Danish families are the European Union’s wealthiest, with the largest stash of cash and pension savings, according to the latest central bank data.

On a per-capita basis, Danes have about 1.3 million kroner ($208,000) in financial assets, more than twice the EU average, data compiled by the Copenhagen-based central bank show. That’s after the debt has been subtracted.

That puts Denmark in the first place, with the Netherlands, Sweden, Luxembourg, and Belgium rounding out the top five, and comes even as banks in the country increasingly pass on negative central bank rates to savers. Denmark holds the world record for negative rates after the central bank first imposed them in 2012 to control the exchange rate.

The Five Richest and the Five Poorest

Average thousand U.S. Dollars per person
Central bank's calculations based on ECB, Eurostat data.
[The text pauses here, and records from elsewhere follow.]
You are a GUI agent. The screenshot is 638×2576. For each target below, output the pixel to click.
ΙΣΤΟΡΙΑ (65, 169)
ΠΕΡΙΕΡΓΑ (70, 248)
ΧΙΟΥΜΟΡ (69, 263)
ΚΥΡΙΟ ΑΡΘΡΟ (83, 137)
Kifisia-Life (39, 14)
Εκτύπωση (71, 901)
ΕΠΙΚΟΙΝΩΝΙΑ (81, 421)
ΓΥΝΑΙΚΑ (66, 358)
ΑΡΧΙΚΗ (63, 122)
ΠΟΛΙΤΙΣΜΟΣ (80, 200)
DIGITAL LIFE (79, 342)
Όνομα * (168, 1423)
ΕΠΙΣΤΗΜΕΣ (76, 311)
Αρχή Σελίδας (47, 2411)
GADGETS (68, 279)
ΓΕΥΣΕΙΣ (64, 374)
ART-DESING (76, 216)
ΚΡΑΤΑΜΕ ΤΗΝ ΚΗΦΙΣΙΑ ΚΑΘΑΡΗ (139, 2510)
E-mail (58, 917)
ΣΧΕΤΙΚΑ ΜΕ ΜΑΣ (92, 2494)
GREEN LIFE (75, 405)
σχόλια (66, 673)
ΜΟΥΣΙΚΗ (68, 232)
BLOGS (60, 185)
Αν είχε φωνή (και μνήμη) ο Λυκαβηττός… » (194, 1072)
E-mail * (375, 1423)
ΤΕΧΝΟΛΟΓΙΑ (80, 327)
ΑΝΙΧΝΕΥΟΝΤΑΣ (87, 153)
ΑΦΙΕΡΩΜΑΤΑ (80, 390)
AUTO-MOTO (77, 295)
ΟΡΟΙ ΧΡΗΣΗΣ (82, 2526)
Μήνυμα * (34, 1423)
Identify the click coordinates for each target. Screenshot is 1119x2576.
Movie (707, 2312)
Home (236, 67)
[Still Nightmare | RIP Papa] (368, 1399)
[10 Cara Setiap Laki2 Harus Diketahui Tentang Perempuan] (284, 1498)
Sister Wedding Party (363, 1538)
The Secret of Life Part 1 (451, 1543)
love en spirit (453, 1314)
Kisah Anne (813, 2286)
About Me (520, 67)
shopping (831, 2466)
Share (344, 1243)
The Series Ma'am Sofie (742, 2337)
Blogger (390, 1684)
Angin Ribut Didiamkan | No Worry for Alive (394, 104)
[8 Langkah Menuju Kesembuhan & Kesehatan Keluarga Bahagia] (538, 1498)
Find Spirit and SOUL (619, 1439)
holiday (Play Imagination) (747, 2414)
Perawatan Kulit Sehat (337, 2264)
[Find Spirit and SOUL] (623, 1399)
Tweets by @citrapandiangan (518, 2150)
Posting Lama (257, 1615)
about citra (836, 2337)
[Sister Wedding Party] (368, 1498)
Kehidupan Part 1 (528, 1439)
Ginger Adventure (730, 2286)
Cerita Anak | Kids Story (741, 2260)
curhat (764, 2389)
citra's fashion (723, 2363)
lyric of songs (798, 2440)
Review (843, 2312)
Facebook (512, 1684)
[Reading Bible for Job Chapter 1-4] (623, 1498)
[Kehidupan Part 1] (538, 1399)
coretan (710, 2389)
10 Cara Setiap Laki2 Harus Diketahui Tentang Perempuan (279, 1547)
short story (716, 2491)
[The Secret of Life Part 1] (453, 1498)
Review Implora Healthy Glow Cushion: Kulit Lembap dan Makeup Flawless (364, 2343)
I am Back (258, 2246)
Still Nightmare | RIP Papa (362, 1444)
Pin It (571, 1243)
USD figures reflect current exchange ratesDanish Central Bank 4th Quarter 2020

Camilla Poulsen, an economist at Nykredit Wealth Management, in Copenhagen, says Denmark’s top ranking has a lot to do with decisions made decades ago to introduce pension savings programs that begin immediately with employment. Poulsen, 50, said in a note that she herself began saving, albeit reluctantly when she was 19.

Danish households do hold another, more dubious record: They are also among Europe’s most indebted, with loans largely in the form of mortgages.

According to the central bank data, liabilities per capita are around 560,000 kroner, second only to Luxembourg. Still, 86% of that debt is backed by collateral that’s not included in calculating households’ wealth, the central bank said. Meanwhile, house prices are at record highs.